Eugène Delacroix, Chasse aux lions, 1854 17


Les Romains de la décadence 1847 Thomas Couture

Jean-Léon Gérôme, Jeunes Grecs faisant battre des coqs, 1846 20


Les Romains de la décadence, 1847 Thomas Couture

Depuis sa création, le musée d’Orsay réunit les deux tableaux qui firent l’éclat du Salon de 1847, le dernier avant la fin brutale du règne de Louis-Philippe. Les tensions politiques de l’époque, du reste, s’y font sentir de façon inégale ! Chez Jean-Léon Gérôme ( 1824 - 1904 ) et ses Jeunes Grecs faisant battre des coqs, où s’inaugure un nouvel hellénisme plus solaire que spartiate, il semble impossible de dégager la moindre allusion aux difficultés du régime moribond. À l’inverse, elles se dessinent clairement derrière la tapageuse mise en scène des Romains de la décadence et les vers de Juvénal qu’ils illustrent. Thomas Couture, trente-deux ans, revenait au Salon après une longue absence, pour y sceller sa réputation naissante et rafraîchir la vieille peinture d’histoire. Seuls la grandeur de sa toile et son décor architectural à colonnes corinthiennes font songer à la déclamation des classiques.

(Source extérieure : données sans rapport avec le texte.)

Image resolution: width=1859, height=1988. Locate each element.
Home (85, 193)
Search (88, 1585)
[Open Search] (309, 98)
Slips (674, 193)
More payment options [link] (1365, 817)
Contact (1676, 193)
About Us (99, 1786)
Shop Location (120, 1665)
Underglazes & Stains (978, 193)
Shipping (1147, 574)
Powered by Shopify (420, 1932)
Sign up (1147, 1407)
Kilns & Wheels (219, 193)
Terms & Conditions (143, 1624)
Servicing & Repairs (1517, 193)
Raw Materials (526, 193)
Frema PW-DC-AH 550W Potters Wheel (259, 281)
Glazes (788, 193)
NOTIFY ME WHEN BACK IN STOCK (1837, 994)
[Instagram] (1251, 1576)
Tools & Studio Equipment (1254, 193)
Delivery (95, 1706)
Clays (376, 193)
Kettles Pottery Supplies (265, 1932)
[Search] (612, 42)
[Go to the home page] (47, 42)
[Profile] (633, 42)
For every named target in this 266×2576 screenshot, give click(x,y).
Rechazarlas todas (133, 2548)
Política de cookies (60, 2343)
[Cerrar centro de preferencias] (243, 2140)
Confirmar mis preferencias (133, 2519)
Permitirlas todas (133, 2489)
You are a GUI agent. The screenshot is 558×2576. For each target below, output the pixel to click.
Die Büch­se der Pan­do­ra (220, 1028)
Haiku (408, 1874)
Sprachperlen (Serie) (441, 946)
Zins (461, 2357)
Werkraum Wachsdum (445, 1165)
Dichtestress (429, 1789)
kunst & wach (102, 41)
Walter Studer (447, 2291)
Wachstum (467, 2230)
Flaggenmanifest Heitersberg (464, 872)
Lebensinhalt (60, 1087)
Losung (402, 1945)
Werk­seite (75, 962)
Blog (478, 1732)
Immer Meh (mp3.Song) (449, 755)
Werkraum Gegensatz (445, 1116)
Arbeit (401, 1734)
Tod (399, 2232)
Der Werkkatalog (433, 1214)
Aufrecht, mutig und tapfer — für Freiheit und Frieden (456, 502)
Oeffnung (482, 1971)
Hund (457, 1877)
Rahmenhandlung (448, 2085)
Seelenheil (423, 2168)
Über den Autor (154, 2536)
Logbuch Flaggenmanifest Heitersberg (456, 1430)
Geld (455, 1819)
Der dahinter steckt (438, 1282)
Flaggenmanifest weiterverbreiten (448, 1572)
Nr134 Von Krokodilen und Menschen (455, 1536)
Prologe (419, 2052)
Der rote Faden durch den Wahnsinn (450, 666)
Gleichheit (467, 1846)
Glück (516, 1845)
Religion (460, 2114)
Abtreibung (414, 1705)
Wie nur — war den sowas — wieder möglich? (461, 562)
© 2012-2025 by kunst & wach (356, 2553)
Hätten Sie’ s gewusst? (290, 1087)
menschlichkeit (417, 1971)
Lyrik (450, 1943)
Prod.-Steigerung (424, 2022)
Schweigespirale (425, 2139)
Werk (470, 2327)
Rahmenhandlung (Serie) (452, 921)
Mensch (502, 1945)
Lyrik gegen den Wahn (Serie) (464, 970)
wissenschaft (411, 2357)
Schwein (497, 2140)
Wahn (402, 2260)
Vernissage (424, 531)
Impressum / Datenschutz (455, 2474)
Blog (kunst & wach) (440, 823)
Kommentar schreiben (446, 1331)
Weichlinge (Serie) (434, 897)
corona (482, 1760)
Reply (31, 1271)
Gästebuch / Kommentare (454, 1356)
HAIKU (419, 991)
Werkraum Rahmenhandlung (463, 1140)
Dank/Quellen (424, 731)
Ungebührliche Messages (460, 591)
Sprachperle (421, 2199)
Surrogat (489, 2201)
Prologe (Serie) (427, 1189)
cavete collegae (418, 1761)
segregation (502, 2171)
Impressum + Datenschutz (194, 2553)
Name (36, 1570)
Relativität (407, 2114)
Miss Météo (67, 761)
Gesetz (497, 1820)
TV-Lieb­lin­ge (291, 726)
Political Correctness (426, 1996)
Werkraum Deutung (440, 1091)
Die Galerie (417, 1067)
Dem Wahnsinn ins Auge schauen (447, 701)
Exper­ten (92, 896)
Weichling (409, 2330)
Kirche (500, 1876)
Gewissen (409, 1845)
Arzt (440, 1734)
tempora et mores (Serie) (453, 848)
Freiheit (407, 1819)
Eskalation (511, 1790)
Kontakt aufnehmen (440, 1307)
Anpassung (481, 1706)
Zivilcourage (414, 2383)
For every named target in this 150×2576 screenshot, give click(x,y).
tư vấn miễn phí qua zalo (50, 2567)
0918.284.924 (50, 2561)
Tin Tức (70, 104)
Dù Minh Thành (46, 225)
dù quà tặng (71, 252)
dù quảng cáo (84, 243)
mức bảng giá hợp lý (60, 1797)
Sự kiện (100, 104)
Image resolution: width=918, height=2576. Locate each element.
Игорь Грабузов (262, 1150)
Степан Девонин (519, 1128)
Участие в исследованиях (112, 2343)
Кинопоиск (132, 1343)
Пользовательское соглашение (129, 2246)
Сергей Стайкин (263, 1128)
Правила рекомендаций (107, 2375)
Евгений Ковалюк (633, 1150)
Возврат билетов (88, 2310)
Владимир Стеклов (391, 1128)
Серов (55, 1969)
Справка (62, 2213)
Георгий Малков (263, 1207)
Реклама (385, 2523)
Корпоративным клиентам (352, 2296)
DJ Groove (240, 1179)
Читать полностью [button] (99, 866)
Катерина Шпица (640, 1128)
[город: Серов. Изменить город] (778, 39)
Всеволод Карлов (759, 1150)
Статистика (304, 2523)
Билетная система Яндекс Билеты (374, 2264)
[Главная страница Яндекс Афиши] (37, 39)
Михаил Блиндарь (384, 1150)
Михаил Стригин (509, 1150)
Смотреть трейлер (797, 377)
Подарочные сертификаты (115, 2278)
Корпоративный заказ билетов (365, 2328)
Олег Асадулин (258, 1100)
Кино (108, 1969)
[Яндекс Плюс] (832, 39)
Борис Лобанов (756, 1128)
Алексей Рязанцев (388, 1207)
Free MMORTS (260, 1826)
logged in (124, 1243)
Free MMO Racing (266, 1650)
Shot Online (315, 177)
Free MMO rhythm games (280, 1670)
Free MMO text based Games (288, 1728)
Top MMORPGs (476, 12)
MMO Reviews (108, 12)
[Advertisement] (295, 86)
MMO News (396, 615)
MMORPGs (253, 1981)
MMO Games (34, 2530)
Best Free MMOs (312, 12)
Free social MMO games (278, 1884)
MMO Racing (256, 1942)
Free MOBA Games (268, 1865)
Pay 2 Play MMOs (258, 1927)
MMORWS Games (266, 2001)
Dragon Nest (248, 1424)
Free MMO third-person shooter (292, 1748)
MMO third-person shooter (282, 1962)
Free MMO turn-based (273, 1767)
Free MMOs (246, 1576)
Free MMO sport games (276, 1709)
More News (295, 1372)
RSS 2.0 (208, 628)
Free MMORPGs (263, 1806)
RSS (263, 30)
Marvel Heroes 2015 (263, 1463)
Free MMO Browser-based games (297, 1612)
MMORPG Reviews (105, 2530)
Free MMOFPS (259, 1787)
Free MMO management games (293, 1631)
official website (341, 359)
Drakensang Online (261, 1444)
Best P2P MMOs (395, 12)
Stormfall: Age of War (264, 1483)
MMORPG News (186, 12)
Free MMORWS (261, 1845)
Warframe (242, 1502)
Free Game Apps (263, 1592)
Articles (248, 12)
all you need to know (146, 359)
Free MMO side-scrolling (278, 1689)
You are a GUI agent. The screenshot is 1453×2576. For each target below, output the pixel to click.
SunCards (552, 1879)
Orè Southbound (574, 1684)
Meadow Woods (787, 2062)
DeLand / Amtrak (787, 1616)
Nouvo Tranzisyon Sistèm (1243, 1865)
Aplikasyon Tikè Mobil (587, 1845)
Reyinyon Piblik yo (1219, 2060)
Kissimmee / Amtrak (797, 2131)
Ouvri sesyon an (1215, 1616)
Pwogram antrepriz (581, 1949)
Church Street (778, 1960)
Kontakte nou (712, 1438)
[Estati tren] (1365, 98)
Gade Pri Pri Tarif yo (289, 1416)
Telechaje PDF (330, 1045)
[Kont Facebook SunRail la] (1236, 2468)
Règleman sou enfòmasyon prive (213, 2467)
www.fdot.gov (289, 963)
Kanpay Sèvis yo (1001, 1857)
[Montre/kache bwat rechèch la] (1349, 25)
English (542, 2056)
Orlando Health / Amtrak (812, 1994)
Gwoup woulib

D’héroïsme infaillible, en revanche, il n’est plus question. Cette immense orgie renvoyait davantage aux vices de l’ancienne Rome, saisie à son crépuscule, s’épuisant dans les plaisirs et tournant le dos aux vertus qui avaient forgé et soudé la République. Miroir grossissant de la société philipparde, les noceurs de Couture, entre le vin et les femmes, finissent de s’ébattre sous l’œil sévère des ancêtres de marbre, rangée de statues inflexibles évocatrice des ficelles du drame romantique. Le peintre, il est vrai, fréquente alors les fils de Victor Hugo et l’historien Jules Michelet, en délicatesse avec la monarchie de Juillet. En plus de ses lectures et de ses amitiés, propres à l’éloigner de l’académisme de l’École des beaux-arts, Couture n’a pas oublié l’enseignement d’Antoine-Jean Gros, dont la verve sanglante est inséparable des batailles de Napoléon I er. L’œuvre majeure du Salon de 1847 en découle à sa façon, qui consiste à redonner vie aux codes, eux aussi épuisés, du « grand genre ». Aux yeux des contemporains, Couture passe aussitôt pour « plus curieux du vrai que du beau, du réel que de l’idéal ; son génie, et c’est là sa force, est essentiellement moderne » (Théophile Gautier). Manet, qui devait rester six ans auprès de l’auteur fêté des Romains, ne choisit pas ce maître au hasard, dès la fin de l’année 1849 en pleine République retrouvée.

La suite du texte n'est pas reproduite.